Saved entries:
>>>
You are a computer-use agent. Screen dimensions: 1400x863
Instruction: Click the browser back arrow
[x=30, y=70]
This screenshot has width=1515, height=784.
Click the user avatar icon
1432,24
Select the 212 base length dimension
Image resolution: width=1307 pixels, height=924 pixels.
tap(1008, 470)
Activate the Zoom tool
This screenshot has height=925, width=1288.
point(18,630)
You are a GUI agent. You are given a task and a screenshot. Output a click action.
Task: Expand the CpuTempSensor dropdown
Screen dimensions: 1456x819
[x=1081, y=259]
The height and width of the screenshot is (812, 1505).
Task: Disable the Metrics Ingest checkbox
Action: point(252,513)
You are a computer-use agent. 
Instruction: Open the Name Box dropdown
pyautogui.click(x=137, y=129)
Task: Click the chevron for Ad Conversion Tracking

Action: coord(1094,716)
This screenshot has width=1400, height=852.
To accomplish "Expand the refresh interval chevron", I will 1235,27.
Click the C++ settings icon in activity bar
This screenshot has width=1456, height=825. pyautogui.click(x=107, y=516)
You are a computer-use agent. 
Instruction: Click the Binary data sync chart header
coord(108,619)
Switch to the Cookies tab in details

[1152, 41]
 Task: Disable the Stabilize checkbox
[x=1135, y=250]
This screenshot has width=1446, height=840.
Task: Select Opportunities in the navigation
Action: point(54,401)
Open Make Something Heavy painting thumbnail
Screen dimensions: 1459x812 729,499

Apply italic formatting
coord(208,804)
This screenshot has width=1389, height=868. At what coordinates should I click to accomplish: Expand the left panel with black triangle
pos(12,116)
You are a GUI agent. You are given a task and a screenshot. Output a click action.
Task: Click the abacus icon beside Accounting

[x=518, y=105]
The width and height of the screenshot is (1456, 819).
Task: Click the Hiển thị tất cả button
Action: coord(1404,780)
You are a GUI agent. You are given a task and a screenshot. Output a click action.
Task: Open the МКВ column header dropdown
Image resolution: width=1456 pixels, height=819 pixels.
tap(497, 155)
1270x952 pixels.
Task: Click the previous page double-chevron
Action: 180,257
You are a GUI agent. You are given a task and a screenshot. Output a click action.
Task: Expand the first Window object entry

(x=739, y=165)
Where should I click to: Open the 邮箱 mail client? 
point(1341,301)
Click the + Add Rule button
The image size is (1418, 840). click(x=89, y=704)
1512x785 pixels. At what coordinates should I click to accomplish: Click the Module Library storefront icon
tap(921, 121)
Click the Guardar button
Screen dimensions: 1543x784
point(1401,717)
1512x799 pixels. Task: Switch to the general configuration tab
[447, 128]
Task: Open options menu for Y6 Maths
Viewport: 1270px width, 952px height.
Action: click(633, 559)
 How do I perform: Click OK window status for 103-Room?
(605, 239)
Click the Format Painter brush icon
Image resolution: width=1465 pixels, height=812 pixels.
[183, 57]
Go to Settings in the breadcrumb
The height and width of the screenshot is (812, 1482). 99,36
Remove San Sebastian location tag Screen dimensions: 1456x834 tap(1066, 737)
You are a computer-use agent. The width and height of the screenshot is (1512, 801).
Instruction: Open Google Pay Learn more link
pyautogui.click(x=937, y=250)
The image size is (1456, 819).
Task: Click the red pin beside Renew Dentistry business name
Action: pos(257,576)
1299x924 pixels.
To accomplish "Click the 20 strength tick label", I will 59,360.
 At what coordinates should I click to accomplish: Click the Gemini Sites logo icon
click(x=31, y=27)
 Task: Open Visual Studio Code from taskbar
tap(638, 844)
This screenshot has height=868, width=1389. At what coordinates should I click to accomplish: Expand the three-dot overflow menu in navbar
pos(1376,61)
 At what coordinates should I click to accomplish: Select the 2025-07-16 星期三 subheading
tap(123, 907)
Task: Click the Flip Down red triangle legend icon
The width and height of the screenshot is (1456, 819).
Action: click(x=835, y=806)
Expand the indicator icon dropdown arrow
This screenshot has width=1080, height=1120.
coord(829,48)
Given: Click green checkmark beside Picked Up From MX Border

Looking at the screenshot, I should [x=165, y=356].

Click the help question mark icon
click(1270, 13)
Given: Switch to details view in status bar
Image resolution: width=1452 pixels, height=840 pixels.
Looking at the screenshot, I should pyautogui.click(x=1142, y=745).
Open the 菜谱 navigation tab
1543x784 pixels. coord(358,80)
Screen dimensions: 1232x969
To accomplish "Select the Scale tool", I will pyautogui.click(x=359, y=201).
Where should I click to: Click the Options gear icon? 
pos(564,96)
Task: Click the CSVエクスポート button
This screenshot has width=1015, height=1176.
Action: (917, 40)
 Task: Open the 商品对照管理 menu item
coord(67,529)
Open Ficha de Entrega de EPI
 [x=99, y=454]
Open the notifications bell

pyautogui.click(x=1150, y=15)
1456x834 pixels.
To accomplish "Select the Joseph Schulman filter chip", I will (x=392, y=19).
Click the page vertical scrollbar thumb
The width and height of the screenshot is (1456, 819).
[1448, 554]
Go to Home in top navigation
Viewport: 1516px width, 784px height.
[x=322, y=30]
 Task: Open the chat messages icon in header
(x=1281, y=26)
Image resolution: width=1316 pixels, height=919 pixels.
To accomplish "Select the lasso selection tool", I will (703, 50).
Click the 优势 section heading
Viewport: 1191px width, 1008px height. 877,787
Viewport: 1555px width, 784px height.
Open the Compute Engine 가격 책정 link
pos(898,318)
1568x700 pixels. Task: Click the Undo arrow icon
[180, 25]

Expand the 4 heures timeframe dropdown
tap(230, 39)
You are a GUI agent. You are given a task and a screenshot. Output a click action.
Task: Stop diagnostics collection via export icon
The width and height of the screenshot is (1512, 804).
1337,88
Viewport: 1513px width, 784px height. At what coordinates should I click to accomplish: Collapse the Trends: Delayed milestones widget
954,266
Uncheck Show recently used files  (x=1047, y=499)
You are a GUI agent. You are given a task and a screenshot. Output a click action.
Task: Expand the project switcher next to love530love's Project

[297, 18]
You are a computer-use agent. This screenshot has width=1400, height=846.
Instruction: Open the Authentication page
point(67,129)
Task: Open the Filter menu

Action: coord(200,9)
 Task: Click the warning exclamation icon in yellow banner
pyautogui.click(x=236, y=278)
<<<
Work item:
Each line in the data that holds the word "computer" must be copied.

Output of the exercise:
You are a computer-use agent. Screen dimensions: 1400x863
You are a computer-use agent. 
You are a computer-use agent. 
You are a computer-use agent. The width and height of the screenshot is (1512, 801).
You are a computer-use agent. This screenshot has width=1400, height=846.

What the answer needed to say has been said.